Ok, looks like amateurs need to put the Exeltech inverters on the test list. Low emi/rfi might be worth the additional cost.
As far as low EMI/RFI from a solar charge controller.......lots of luck , except for non-switch mode they ALL emit trash on the ham bands I.E. NOT MPPT or PWM ,,,, simple series or shunt mode regulators lots of luck finding those
From a charge controller standpoint ...
I've had very good luck with Morningstar, Genasun, and some others pwm and mppt. But are we on the same page as to how we hook it up ??
I don't hang these off the dc rails (via the battery of course) of my transceiver, which maybe has a simple cap on the input.
That is, in my scenario, I have TWO batteries - and using a "hot swap" arrangement to keep charging and discharging needs totally isolated. Thus the dc rails of the transceiver never see any noise thrown onto it.
Radiated emi from an inverter is a different story - so we'll stick for now on the SCC issues.
When my system is isolated like this, I can bring nearly any SCC to about 3 inches away from my antenna feedline, or even say a short vertical and not hear *anything*.
This is the example I've tried to point out - as amateurs we are quick to point the finger, but I'll bet that 99% are hanging a controller on the battery dc rails - and hence noise is modulated onto it - which the transceiver was never designed to handle, expecting only a battery or power supply - not an SCC tagged onto that line.
So when making conclusions, one has to be very careful between radiated emi/rfi, and *conducted* noise traveling down the dc input path - and depending on grounding - that noise has been conducted all over the ground of the transceiver itself, which it was not designed to handle - typically like a single 100uf electrolytic cap on the dc input leads.

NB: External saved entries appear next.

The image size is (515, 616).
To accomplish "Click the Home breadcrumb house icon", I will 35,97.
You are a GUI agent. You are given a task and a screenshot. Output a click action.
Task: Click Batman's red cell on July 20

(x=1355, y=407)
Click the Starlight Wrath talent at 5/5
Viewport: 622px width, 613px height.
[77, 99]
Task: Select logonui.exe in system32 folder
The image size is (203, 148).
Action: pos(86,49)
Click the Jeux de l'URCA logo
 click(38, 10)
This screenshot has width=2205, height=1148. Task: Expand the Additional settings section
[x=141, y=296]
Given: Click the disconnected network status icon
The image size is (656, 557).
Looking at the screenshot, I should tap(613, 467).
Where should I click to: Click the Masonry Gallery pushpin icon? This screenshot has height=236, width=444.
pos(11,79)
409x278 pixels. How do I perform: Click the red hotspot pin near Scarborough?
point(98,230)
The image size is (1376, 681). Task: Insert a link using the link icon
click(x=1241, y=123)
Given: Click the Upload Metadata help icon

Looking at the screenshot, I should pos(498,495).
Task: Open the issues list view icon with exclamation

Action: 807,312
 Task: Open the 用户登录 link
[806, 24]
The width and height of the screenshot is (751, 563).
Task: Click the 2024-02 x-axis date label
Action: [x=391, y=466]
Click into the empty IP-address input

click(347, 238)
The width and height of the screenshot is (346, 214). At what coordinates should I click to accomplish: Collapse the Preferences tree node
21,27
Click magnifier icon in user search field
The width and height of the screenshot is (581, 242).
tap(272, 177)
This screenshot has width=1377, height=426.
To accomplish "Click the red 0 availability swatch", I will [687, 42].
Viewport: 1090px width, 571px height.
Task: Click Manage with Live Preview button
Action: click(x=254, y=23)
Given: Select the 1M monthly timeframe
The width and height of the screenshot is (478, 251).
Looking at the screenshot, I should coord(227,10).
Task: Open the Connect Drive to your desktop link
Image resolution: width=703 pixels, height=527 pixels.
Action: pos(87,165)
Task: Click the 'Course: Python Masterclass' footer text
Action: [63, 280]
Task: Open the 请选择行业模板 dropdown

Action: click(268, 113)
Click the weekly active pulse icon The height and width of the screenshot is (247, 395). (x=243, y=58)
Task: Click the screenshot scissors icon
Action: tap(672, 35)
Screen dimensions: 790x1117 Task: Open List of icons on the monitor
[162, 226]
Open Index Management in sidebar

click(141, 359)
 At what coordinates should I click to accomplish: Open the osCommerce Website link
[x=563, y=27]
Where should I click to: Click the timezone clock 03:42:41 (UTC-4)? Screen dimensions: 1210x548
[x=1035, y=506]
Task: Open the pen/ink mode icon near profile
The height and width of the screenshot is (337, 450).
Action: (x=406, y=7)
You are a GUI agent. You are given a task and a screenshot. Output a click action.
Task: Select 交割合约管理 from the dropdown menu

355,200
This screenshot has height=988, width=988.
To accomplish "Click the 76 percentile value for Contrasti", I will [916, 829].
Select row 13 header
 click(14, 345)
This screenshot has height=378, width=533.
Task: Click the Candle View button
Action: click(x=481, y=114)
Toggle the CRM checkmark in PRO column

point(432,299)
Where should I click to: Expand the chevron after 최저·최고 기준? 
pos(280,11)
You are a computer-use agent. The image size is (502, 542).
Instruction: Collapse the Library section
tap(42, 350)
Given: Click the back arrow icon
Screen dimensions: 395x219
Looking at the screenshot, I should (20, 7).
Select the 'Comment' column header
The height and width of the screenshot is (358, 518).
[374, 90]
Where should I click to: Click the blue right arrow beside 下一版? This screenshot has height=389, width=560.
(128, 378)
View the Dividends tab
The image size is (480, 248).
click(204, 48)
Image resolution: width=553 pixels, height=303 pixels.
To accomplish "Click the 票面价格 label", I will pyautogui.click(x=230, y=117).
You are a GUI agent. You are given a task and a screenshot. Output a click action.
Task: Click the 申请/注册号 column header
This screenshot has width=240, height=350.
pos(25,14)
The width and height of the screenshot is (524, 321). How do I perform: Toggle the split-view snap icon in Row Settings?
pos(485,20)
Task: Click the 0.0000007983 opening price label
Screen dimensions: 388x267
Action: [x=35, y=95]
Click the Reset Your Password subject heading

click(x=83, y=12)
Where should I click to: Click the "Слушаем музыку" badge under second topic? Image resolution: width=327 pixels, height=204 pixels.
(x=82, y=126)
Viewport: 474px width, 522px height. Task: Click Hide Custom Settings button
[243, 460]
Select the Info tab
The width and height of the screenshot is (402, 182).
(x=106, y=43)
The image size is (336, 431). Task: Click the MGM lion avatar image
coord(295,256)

What makes it even more confusing (and probably why this thread is best left to amateur forums), is that now that a possible very clean SCC from a radiated emi/rfi standpoint, but puts a bit of junk on the dc output rails, travels to your transceiver, and since the coax is sharing the ground of that, if it has common-mode issues, it travels right up to your feedpoint where it *acts* like rfi/emi.
Propeller-head time. The simplest solution if you can't use the cap-trick to clean up gear that was not designed to operate with each other in the first place, might be to adopt the two-battery hot-swap system for total isolation of charge and discharge duties.